Purtroppo continuo a dirti che non è facile, ma spero che il nostro mercato diventi più ricettivo. Perché veniamo da un film che è costato 200mila euro ed è stato venduto il 67 paesi, i film italiano più venduto dopo La grande bellezza e La miglior offerta di Tornatore, e ti aspetti che i produttori vengano a cercarti per questi risultati ottenuti. Questo non è successo, quindi capisco che c'è molto da fare in termini di scouting e di confronto. Noi stiamo cercando di collaborare e di parlare con gli altri registi e autori, perché questo sistema va cambiato per evitare di fare storie sempre più autoreferenziali. Non dico che siamo noi la chiave, perché non siamo un Baggio o un Pirlo, ma forse basta essere un Gattuso.
Sia guardando Cruel Peter che Fairytale avrei pensato a un budget più corposo.
Abbiamo la fortuna da un lato di avere una società di produzione che si occupa di effetti digitali, e questo ci permette di contenere i costi, dall'altro l'esperienza di Ascanio nel costruire quelle scene che hanno molto colpito il pubblico internazionale, come la pioggia dei vetri, l'incidente con la macchina. Con le sue qualità di uomo di marketing e pubblicitario, Ascanio è abile in questo. È anche un designer e ha una visione molto chiara di quello che può colpire. Poi ci sono le scene più tradizionali, campo e controcampo, in cui si ottimizza la spesa.
L'attenzione alla storia italiana
Nel background di Cruel Peter c'è il terremoto di Messina del 1908, Fairytale invece parte dalla bonifica della palude pontina. Da cosa deriva questa attenzione, o forse un po' ossessione, per il passato del nostro Paese?

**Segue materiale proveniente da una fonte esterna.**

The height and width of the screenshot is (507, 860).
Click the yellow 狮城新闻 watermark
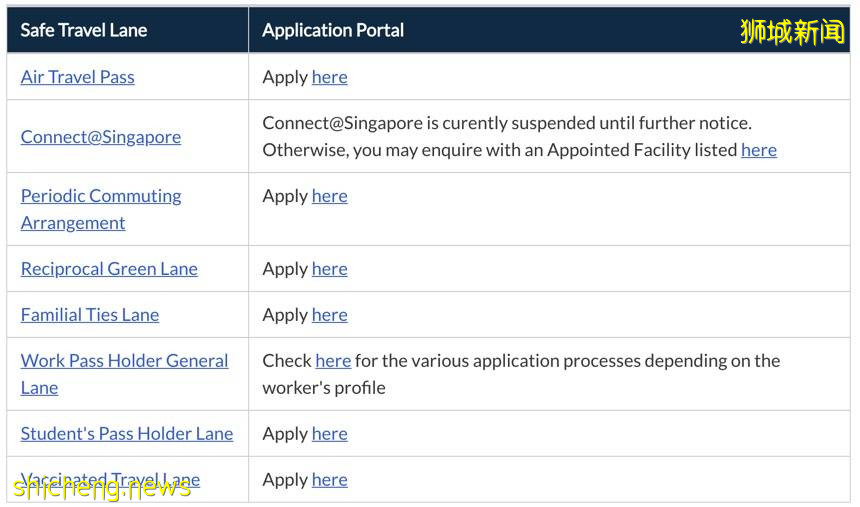click(x=792, y=32)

Forse perché siamo un Paese che tende a dimenticare e a seppellire qualunque tipo di memoria. In questo senso Messina è una città straordinaria, è come se avessero dimenticato il terremoto, però aleggia sempre come giustificazione. C'è la rimozione di questo dramma infinito, perché comunque quando perdi l'ottanta per cento della popolazione è una catastrofe come Nagasaki e Hiroshima, però mentre a Nagasaki e Hiroshima l'idea della bomba comunque resta, e diventa frutto diventa il frutto di memoria collettiva, qui questa cosa qui rimossa. La storia italiana ci ci insegna quanto siamo bravi a rimuovere a dimenticare. Non è solo una metafora politica, perché tendiamo anche a dimenticare la bellezza che abbiamo. Sei del sud come me e sai quanto la bellezza venga oltraggiata. Non si tratta di fare una cartolina, ma ci sono degli spunti molto belli legati alla nostra cultura al nostro folk alla nostra tradizione. Mi ricordo i miei nonni e genitori che del folk si interessavano, mentre ora sembra che quasi tutto venga dimenticato. Noi non vogliamo farlo, perché ci affascina e perché ci divertiamo a scoprire.

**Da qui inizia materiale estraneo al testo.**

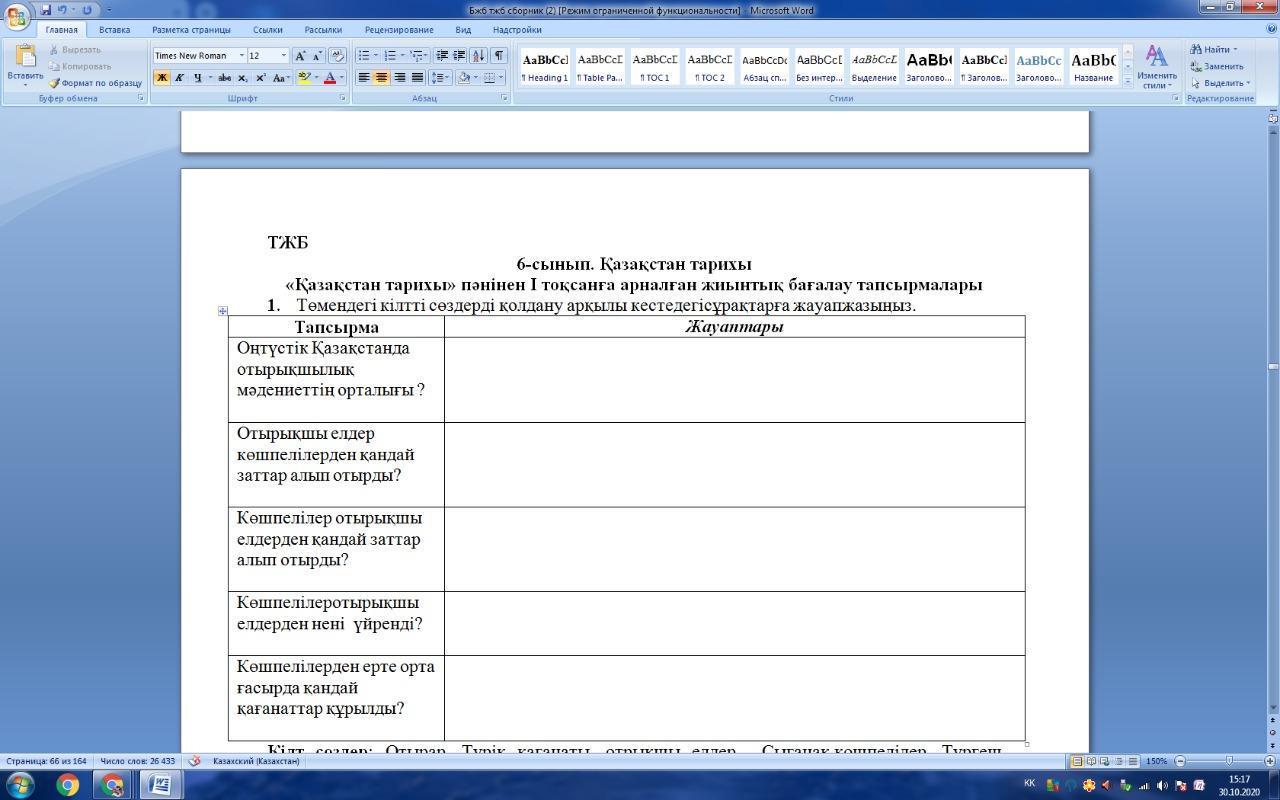The height and width of the screenshot is (800, 1280).
Task: Open Google Chrome from the taskbar
Action: 67,785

Ci sono già altri spunti che avete individuato per eventuali progetti futuri?
In particolare stiamo sviluppando una serie con Endemol Shine Italia e Israele che racconta momenti del passato e uno sviluppi su luoghi che amiamo molto, che sono il viterbese, l'Etruria, Roma, che sono estremamente esoterici e carichi di passato. Un'altra storia di cui non posso parlare si svolge in Puglia, che pure ha una grande tradizione di presenze, che sono quelle che interessano al mondo. Basta guardare all'horror recente per vedere che ci sono storie spagnole e americane che si concentrano su questi aspetti. Noi continuiamo ad andare in quella direzione, visto che il nostro paese è ricco di queste storie perché era il centro del mondo.
E ha perfettamente senso, d'altra parte anche il Giappone attinge alla loro tradizione culturale per questo tipo di storie.
Per loro i fantasmi sono cose serissime, che esistono veramente, e se ci pensi anche al Sud ancora adesso nelle vecchie generazioni i fantasmi sono reali. I fantasmi, le presenze, le apparizioni, i Santi che fanno miracoli, sono tutte cose che possono essere interpretati anche in chiave oscura. L'horror è il genere più antico del mondo del cinema, perché l'uomo sperimentava nel vedere il sé mostruoso, aveva la necessità di separarlo da sé e metterlo davanti alla macchina da presa. L'horror è molto interessante sia in chiave storica che psicanalitica.